Robbie Williams – „Life Thru A Lens“

Künstler Robbie Williams

Robbie Williams kämpft auf "Life Thru A Lens" um Anerkennung - und Freiheit.
Robbie Williams kämpft auf „Life Thru A Lens“ um Anerkennung – und Freiheit.
Album Life Thru A Lens
Label Emi
Erscheinungsjahr 1997
Bewertung

Freedom. Das war vielleicht nicht das erste Wort, das Robbie Williams als Solokünstler sprach. Aber es war zumindest seine erste Single. Schon wenig später wollte Robbie Williams von dieser George-Michael-Coverversion allerdings nicht mehr allzu viel wissen: Auf dem Debütalbum Life Thru A Lens ist der Song nicht vertreten, live gibt es ihn schon längst nicht mehr zu hören.

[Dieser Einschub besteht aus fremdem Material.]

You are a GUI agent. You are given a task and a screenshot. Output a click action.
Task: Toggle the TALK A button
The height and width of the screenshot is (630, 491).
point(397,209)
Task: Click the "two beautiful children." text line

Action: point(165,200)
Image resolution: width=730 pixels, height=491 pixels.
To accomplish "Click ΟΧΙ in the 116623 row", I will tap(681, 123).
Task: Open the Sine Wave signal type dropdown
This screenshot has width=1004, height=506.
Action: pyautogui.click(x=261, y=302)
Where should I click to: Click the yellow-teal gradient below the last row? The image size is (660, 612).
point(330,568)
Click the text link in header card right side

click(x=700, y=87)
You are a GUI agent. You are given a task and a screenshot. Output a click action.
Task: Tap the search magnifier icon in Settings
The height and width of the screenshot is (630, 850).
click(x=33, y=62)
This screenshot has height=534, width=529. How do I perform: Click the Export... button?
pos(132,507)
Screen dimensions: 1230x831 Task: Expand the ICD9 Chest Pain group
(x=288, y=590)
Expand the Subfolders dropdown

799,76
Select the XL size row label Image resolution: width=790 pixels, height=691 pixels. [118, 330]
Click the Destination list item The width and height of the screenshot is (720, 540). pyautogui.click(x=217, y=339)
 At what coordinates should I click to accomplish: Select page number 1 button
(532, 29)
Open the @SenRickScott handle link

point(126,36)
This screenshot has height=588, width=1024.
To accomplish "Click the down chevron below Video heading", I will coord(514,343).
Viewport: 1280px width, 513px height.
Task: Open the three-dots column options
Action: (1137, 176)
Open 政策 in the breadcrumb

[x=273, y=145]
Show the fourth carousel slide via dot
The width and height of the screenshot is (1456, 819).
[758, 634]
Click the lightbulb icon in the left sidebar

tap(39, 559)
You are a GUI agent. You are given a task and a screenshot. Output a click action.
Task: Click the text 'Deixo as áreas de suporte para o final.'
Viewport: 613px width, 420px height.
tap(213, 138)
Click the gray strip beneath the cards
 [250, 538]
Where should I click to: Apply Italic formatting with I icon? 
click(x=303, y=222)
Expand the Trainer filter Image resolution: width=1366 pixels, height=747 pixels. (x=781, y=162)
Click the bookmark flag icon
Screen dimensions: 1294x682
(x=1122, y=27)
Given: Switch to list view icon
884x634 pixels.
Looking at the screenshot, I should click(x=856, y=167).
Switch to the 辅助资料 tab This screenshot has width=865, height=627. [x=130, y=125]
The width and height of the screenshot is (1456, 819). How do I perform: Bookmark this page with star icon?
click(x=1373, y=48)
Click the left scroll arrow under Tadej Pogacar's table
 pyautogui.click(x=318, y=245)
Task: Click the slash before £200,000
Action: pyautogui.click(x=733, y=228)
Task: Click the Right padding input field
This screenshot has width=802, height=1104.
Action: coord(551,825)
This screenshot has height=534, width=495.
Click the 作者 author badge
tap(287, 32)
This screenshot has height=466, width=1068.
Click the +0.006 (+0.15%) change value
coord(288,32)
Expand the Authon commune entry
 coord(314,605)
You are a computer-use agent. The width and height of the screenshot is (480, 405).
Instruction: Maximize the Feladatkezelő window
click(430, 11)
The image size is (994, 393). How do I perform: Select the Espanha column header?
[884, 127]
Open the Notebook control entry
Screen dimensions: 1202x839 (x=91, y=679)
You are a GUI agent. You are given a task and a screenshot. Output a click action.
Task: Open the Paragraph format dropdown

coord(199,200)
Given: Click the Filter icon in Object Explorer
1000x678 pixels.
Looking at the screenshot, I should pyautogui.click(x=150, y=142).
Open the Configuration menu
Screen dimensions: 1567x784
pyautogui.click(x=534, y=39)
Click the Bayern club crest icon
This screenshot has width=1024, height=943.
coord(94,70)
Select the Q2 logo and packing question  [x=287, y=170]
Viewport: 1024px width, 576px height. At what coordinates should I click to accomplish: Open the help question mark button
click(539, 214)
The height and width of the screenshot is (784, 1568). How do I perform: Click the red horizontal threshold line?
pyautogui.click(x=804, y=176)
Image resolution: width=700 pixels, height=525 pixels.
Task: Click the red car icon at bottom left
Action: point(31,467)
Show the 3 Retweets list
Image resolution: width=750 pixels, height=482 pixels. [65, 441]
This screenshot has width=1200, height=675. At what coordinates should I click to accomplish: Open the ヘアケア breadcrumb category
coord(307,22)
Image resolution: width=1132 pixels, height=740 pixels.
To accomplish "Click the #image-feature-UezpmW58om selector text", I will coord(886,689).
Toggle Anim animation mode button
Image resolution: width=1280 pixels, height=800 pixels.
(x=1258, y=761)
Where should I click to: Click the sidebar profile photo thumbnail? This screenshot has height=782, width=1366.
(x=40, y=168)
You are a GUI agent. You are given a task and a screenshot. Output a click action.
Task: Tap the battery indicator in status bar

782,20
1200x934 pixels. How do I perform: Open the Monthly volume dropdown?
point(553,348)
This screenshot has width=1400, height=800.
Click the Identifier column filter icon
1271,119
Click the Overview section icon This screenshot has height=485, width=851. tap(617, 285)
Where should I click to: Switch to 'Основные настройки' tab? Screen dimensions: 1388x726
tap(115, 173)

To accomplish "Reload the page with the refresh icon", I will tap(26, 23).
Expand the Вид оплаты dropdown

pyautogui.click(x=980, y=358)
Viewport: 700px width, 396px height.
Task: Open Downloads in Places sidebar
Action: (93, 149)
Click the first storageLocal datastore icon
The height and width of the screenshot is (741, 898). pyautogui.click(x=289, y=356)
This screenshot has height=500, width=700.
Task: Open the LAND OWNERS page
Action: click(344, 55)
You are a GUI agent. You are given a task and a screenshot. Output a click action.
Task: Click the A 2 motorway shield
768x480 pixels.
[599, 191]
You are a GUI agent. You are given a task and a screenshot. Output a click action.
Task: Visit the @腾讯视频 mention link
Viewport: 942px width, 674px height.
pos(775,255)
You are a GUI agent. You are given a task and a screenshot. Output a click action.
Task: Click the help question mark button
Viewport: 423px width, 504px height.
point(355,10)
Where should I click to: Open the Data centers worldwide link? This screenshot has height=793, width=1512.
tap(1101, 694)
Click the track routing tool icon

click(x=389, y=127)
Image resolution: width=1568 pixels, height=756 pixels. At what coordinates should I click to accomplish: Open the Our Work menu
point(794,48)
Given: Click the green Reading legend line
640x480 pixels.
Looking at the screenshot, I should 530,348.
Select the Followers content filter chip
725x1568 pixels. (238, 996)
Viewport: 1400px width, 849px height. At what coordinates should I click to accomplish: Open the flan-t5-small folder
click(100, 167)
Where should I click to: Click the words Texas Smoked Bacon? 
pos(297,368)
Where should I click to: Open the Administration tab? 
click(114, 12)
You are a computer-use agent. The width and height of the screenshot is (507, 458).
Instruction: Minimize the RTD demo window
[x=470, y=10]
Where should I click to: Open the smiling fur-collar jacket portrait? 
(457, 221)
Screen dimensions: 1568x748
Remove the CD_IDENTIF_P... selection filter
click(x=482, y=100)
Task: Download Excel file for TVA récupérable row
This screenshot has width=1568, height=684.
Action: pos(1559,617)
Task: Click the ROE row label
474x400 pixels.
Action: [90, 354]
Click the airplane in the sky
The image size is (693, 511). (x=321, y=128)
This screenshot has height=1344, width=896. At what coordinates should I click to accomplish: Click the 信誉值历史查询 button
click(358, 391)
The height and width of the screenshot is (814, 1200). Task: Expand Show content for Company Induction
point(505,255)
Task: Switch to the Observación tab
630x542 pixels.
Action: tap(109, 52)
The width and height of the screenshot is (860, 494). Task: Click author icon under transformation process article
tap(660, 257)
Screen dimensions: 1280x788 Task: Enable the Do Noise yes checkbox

Auch jetzt, wo die ersten sieben CDs des 37-Jährigen noch einmal neu aufgelegt und mit Bonus-DVDs ausgestattet werden, spielt Freedom keine Rolle mehr im Werk von Robbie: Die DVD zu Life Thru A Lens enthält zwar durchaus sehenswerte TV-Performances (unter anderem ein irres Duett mit Tom Jones bei den Brit Awards) und ein erhellendes Interview aus der TV-Talkshow Parkinson. Aber die Debütsingle wird auch hier nonchalant übergangen.

Dabei war die Wahl für Robbies erste Duftmarke als Solist durchaus bezeichnend. „Heaven knows I was such a young boy / I didn’t know what I wanted to be / I was every little hungry schoolgirls pride and joy / and I guess it was enough for me“, lauten zentrale Zeilen von Freedom – besser hätte Mr. Williams höchstselbst seine Vorgeschichte auch nicht auf den Punkt bringen können. Und nach dem Ausstieg/Rausschmiss bei Take That war es vor allem das, wonach sich Robbie Williams sehnte: Freiheit.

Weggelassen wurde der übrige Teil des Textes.